Spinale arteriovenöse Malformation (Rückenmarksangiom), spinale durale arteriovenöse Fistel und Rückenmarkskavernom

Gefäßfehlbildungen des Rückenmarks und der Rückenmarkshaut werden meist durch eine langsam oder stufenweise  fortschreitende Querschnittslähmung mit Gangstörung oder auch Kraftverlust der Hände und begleitende Gefühlsstörungen manifest. Seltener kommt es zu einer akuten Blutung mit Schmerz oder Querschnittslähmung. Die spinalen AV-Fehlbildungen werden in Typ I bis IV eingeteilt. Bei Typ  I handelt es sich um die spinale Variante der duralen Fehlbildung.

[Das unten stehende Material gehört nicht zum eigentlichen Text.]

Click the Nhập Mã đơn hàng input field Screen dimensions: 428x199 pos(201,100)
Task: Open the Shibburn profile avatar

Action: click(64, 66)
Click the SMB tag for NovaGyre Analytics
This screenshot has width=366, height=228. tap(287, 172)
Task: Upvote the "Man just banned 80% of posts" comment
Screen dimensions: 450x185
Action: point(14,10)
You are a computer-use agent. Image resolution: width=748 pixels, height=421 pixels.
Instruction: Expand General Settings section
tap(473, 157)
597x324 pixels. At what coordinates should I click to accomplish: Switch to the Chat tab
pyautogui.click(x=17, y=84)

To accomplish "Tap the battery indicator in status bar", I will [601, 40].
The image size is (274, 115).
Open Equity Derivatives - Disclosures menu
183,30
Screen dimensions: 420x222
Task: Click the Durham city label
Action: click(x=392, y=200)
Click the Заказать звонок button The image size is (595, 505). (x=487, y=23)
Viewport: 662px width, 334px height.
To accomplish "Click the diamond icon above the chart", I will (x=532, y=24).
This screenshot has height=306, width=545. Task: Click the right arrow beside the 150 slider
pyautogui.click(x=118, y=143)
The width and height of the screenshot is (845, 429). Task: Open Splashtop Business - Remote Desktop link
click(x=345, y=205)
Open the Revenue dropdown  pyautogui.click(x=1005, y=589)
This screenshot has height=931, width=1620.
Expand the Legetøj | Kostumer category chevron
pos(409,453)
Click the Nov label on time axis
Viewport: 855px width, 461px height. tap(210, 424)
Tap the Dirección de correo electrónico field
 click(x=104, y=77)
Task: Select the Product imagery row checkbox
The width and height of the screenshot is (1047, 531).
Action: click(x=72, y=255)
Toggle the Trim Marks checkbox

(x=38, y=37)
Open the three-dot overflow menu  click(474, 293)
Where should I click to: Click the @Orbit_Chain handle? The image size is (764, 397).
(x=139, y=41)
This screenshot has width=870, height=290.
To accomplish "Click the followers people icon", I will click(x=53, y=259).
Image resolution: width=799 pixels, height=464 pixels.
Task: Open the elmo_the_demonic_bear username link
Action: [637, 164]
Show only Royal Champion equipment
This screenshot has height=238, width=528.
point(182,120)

Diese Fisteln  werden meistens im mittleren Lebensalter durch eine zunehmende Gangstörung symptomatisch.  Typ II  und III sind eigentliche Gefäßknäuel im Rückenmark und kommen vor allem bei jüngeren Menschen vor. Typ IV schließlich sind arteriovenöse Fisteln an der Oberfläche des Rückenmarkes. Zusätzlich  kommen im Rückenmark Kavernome ähnlich derjenigen im Gehirn vor.

Wie bei den AV-Fehlbildungen des Kopfes wird die Behandlung der spinalen  Angiome heute interdisziplinär durch Neuroradiologie und Neurochirurgie durchgeführt.